Die Sache erweist sich offenbar als zweifelhaft. Der durchschnittliche Preis der im Jahr 2024 genutzten Produkte lag bei 585 Euro. «Diese Beträge werden dabei im Gros für Produkte aufgerufen, deren Nutzen und Wirksamkeit in keiner Weise belegt sind», resümierte der Dachverband der deutschen Krankenkassen jüngst in einem Bericht. «Ob sie den Versicherten wirklich helfen oder ob sie von den Versicherten überhaupt genutzt werden, bleibt völlig offen.»
Frankreich: «Innovationsvermutung»
Frankreich kennt eine ähnliche Regelung mit der Bezeichnung
«Pecan» (Prise en charge anticipée numérique). Auch «Pecan» ist als «Ausnahmeregelung» gedacht: Es soll die Kostenerstattung für digitale therapeutische Medizinprodukte und medizinische Fernüberwachungs-Mittel beschleunigen.
Frankreichs staatliche Krankenversicherung offeriert eine einjährige Übergangsregelung, wonach Vorstudien genügen, die eine «Innovationsvermutung» begründen – die Frage nach dem klinischen Nutzen oder anderen Fortschritten stellt sich dann später.
Denn die Initiative gehört zur Strategie der Regierung in Paris, Frankreich zum europäischen
Leader im Feld der digitalen Gesundheit zu machen. So bietet das Gesundheitsministerium den Herstellern von digitalen Gesundheitsdiensten auch günstige finanzielle Bedingungen, um ein entsprechendes Ökosystem zu fördern.
Offene Fragen
Während Frankreich die Kostenerstattung für Gesundheits-Apps auf
780 Euro pro Patient und Jahr begrenzt, schwanken die Preise für DiGAs in Deutschland stark: Die Spanne reicht von 119 bis über 2'000 Euro. Die Preise werden ohne echte Vergleichswerte ausgehandelt, was zu hohen Gewinnspannen führt, die von den Krankenkassen getragen werden.

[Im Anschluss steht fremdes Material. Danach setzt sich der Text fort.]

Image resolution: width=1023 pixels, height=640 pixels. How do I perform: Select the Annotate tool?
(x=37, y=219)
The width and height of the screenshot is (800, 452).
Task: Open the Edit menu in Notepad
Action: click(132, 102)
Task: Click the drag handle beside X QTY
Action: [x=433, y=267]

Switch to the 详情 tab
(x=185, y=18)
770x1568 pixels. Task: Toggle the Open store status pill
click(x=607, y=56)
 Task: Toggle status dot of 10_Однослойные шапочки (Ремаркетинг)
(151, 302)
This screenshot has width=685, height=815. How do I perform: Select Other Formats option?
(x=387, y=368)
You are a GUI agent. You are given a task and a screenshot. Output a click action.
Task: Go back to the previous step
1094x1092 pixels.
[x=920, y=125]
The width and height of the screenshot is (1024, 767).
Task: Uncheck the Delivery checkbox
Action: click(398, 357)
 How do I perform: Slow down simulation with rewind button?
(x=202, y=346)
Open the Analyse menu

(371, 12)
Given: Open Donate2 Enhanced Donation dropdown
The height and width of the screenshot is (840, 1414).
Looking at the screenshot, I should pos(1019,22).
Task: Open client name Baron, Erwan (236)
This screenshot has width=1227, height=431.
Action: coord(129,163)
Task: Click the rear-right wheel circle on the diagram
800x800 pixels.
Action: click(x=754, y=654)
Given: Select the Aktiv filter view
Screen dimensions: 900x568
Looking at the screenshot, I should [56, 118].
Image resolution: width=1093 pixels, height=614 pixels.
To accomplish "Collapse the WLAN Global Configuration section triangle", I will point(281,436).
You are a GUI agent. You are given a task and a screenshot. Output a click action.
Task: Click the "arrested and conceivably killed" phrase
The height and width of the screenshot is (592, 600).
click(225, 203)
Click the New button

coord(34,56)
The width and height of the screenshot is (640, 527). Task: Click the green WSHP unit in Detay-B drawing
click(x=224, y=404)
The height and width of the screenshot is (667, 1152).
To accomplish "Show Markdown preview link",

Es stellt sich auch die Frage nach der tatsächlichen Akzeptanz: Werden die Anwendungen genutzt? Im Jahr 2024 stellte die für die Bewertung der Apps zuständige
französische Behörde fest, dass «bis heute keine Indikatoren existieren, mit denen die tatsächliche Nutzung der Lösung bewertet werden kann»; sie forderte die Betreiber auf, solche Daten in Zukunft zu sammeln.
Kurz: Die Schweiz verfolgt einen viel vorsichtigeren Ansatz als ihre grossen Nachbarn: Gesundheitsanwendungen sind nur für einen Zeitraum von 90 Tagen erstattungsfähig, und klinische Nachweise müssen bereits beim ersten Antrag vorgelegt werden.
Es ist wird sich weisen müssen, ob dieser Ansatz der Auftakt zu einer ehrgeizigeren Entwicklung ist, welche die Schweiz letztlich an Länder wie Frankreich oder Deutschland angleichen könnte.